* Information given
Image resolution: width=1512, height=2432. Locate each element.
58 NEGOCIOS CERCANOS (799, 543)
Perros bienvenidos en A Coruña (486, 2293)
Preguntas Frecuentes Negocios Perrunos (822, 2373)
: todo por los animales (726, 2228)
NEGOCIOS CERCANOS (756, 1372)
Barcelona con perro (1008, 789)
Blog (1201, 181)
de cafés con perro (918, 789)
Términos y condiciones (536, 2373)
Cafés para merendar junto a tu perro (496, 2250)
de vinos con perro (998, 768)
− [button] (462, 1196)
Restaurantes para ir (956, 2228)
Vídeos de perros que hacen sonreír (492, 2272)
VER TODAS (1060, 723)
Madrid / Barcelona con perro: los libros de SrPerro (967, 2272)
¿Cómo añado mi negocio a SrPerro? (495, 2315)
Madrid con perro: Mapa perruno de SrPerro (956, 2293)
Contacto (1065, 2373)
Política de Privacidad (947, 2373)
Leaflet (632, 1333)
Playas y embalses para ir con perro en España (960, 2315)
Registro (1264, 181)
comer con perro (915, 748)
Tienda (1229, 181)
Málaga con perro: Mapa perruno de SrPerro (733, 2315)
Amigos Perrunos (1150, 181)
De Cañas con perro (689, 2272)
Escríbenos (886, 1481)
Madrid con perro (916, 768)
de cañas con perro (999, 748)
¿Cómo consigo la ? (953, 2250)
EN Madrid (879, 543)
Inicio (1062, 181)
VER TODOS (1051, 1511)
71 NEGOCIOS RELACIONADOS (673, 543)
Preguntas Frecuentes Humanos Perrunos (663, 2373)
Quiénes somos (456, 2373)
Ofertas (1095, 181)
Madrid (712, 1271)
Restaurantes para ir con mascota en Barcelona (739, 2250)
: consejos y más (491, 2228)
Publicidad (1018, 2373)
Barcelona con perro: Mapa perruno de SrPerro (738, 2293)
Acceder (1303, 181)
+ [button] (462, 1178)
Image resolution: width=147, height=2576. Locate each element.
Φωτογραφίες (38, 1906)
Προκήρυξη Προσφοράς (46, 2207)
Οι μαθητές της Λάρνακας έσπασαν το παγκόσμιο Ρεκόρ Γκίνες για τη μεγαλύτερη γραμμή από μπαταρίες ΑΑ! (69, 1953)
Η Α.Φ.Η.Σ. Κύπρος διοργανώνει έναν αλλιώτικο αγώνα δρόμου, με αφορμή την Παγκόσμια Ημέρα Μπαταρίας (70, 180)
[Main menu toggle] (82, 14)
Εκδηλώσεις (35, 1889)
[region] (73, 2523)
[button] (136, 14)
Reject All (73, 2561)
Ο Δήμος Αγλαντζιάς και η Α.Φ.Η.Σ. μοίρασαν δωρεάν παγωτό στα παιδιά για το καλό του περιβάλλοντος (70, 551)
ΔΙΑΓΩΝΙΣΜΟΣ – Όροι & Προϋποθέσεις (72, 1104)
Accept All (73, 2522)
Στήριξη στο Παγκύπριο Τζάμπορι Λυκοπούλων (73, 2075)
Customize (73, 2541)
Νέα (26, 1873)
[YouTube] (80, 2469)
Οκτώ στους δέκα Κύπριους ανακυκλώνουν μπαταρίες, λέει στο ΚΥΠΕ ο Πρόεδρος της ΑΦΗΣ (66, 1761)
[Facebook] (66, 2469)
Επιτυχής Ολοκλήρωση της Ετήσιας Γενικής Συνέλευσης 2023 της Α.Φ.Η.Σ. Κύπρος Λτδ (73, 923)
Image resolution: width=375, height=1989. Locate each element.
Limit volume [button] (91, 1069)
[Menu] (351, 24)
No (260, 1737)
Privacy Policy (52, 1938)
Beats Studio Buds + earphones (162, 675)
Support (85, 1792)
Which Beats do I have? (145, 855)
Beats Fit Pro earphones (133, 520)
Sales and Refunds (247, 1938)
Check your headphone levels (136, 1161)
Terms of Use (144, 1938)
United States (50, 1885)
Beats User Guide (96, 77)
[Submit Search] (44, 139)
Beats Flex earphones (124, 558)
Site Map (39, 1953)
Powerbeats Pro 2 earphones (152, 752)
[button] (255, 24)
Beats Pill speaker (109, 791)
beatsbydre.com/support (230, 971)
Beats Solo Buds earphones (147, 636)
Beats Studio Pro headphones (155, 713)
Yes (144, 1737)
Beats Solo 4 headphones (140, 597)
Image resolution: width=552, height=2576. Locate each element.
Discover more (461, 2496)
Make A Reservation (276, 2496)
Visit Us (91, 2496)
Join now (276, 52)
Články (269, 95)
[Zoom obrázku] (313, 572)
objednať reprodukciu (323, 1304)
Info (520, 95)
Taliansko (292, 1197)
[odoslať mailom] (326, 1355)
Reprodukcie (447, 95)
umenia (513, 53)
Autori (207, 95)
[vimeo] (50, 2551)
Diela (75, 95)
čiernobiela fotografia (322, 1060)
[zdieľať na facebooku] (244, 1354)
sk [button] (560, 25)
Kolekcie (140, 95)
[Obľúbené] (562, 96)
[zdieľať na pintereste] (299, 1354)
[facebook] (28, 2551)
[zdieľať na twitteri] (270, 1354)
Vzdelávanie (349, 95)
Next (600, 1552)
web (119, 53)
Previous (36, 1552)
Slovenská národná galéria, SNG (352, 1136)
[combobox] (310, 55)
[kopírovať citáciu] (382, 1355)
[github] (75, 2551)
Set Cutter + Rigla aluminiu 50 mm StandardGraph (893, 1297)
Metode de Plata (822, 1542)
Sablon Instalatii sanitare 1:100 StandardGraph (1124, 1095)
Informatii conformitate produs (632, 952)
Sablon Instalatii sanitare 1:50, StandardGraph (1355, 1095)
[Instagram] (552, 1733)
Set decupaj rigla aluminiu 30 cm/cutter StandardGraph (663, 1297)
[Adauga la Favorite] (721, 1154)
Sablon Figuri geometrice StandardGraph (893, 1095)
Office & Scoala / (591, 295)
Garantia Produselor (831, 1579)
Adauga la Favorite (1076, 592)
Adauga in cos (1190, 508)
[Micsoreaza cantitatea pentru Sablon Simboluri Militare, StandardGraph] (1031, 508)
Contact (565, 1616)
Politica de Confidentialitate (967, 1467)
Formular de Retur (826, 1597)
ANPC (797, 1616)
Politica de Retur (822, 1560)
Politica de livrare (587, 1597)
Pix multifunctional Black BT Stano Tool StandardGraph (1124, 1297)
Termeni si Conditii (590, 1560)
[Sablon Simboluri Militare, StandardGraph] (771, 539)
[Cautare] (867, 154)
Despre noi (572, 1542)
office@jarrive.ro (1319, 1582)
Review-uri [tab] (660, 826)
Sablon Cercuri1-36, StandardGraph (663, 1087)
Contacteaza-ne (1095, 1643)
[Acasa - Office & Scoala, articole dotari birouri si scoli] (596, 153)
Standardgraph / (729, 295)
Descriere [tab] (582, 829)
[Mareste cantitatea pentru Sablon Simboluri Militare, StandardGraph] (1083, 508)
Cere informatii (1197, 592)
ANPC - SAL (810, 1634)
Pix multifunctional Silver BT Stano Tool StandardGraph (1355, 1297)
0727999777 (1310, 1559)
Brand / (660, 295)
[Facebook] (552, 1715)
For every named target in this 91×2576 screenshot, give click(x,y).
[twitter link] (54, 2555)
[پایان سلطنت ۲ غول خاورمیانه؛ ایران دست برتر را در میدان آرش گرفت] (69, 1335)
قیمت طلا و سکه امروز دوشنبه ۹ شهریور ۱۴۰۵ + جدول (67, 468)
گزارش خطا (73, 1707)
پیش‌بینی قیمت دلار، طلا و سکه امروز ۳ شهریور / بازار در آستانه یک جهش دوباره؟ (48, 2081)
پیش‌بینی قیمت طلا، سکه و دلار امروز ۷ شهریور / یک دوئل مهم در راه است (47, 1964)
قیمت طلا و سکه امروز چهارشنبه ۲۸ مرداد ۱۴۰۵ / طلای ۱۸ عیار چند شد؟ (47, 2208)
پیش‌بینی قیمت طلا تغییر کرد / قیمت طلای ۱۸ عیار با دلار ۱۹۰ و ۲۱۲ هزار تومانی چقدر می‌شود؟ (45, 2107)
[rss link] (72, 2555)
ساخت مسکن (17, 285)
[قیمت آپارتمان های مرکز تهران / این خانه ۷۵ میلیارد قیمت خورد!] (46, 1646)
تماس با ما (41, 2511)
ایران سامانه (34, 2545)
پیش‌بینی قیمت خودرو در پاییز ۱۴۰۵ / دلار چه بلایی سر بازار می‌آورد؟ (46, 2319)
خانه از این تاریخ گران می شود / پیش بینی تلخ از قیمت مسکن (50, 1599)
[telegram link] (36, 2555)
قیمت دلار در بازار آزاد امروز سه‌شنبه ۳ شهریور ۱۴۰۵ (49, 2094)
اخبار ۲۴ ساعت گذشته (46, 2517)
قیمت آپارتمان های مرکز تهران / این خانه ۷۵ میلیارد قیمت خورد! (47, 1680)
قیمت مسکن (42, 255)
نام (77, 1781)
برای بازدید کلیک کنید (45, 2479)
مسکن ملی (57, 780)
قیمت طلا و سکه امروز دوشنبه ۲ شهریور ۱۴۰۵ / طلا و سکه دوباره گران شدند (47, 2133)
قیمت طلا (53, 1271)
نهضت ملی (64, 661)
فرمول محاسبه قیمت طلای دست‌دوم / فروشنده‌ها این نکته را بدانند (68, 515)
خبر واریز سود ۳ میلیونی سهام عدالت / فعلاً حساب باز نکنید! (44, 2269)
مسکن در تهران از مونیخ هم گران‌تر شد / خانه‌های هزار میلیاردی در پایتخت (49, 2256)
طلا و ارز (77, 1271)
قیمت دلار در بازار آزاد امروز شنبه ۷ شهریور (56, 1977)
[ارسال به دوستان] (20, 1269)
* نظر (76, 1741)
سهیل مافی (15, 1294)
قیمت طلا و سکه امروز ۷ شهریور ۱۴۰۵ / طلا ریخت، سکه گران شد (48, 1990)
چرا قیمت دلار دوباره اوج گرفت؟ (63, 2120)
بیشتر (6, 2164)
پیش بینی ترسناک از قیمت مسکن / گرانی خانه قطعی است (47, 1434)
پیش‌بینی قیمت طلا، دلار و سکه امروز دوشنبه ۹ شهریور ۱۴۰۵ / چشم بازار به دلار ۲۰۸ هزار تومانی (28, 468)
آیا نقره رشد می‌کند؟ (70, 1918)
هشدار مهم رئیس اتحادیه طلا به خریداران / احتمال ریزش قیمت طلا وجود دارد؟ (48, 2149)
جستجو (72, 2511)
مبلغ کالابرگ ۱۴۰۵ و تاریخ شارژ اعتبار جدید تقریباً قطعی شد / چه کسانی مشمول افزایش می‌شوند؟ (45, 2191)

* Exercise directions
From the line that has "Στήριξη στο Παγκύπριο" through the line that has "Επιτυχής Ολοκλήρωση της", copy every line exactly as it appears above, and leave out all others.

* Result
Στήριξη στο Παγκύπριο Τζάμπορι Λυκοπούλων (73, 2075)
Customize (73, 2541)
Νέα (26, 1873)
[YouTube] (80, 2469)
Οκτώ στους δέκα Κύπριους ανακυκλώνουν μπαταρίες, λέει στο ΚΥΠΕ ο Πρόεδρος της ΑΦΗΣ (66, 1761)
[Facebook] (66, 2469)
Επιτυχής Ολοκλήρωση της Ετήσιας Γενικής Συνέλευσης 2023 της Α.Φ.Η.Σ. Κύπρος Λτδ (73, 923)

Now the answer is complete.